Your assignment
Pictures excluded, copy word for word the lines from the one holding "[Büyük İstanbul Maratonu, Koşucuları" through the last line below.

Stored data
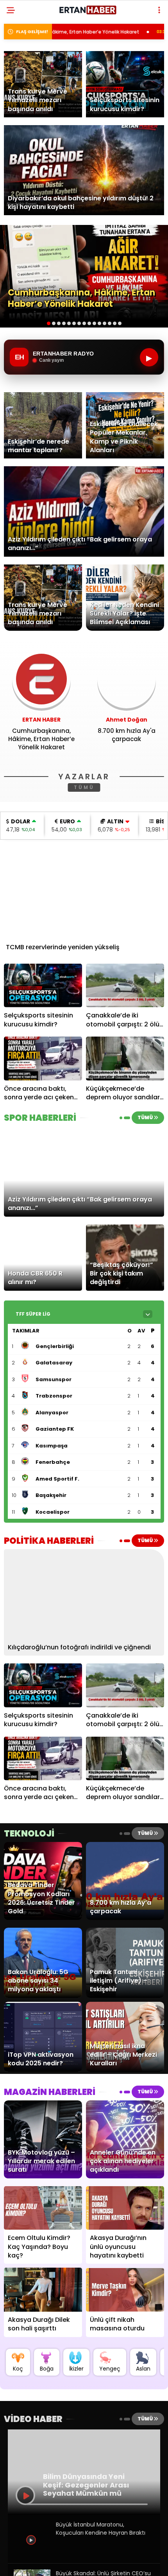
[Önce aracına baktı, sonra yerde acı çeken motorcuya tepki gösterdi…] (43, 1059)
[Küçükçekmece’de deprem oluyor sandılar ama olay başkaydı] (125, 1059)
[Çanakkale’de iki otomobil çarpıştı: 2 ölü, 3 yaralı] (125, 986)
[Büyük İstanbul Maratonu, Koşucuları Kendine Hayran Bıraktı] (32, 2555)
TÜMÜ (84, 787)
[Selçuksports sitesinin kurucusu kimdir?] (43, 986)
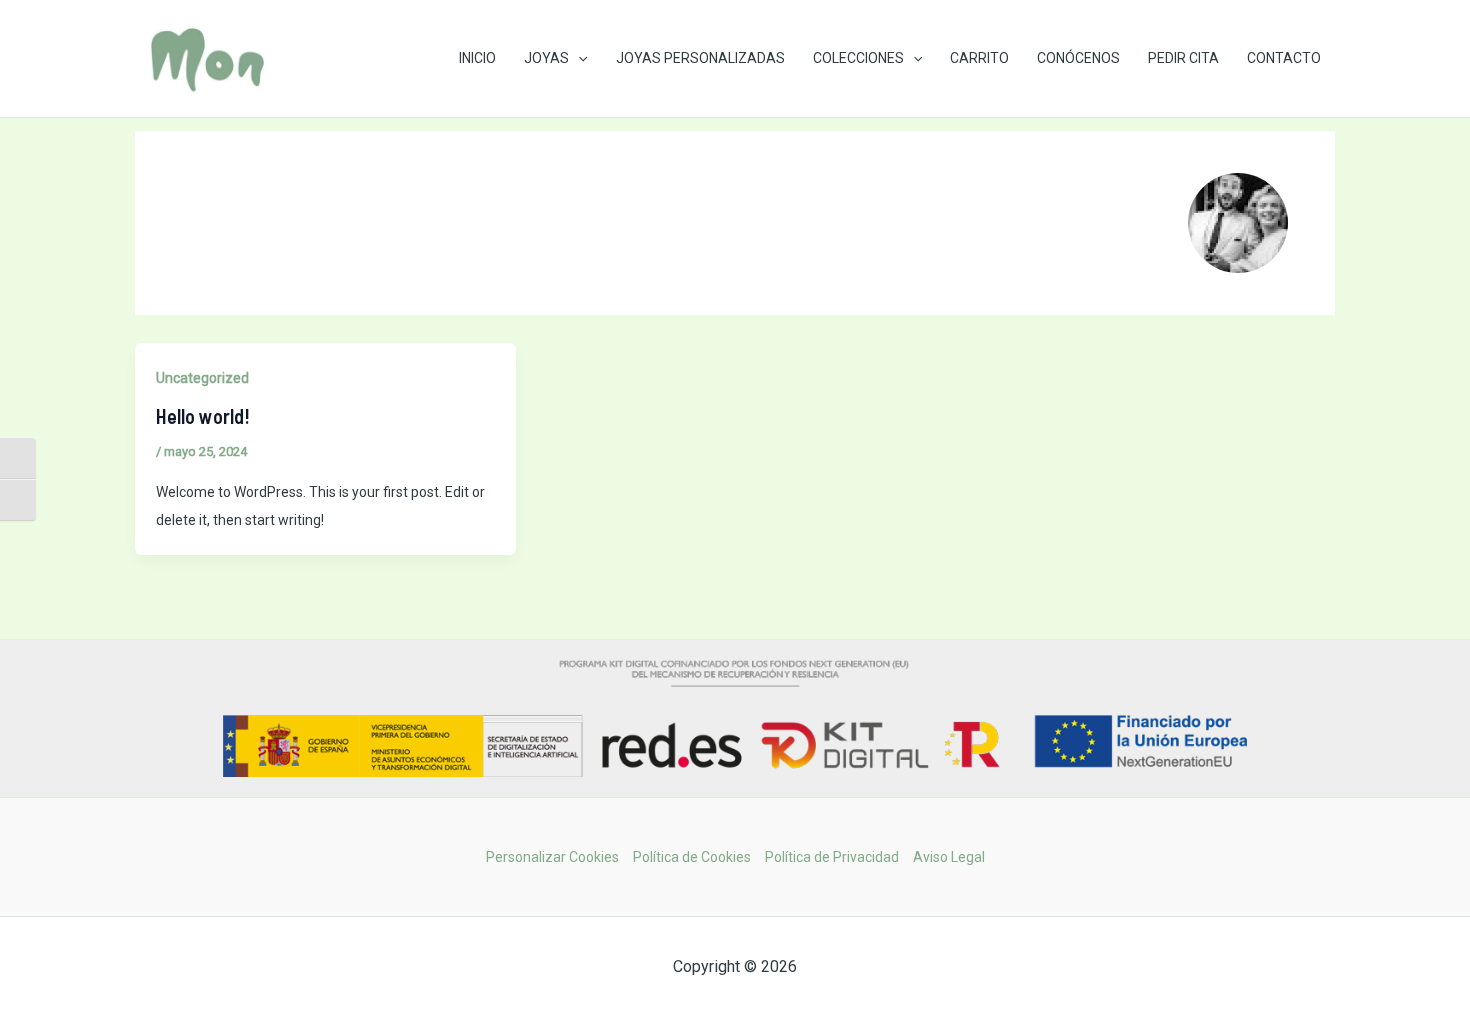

Result
[Büyük İstanbul Maratonu, Koşucuları Kendine Hayran Bıraktı] (32, 2555)
TÜMÜ (84, 787)
[Selçuksports sitesinin kurucusu kimdir?] (43, 986)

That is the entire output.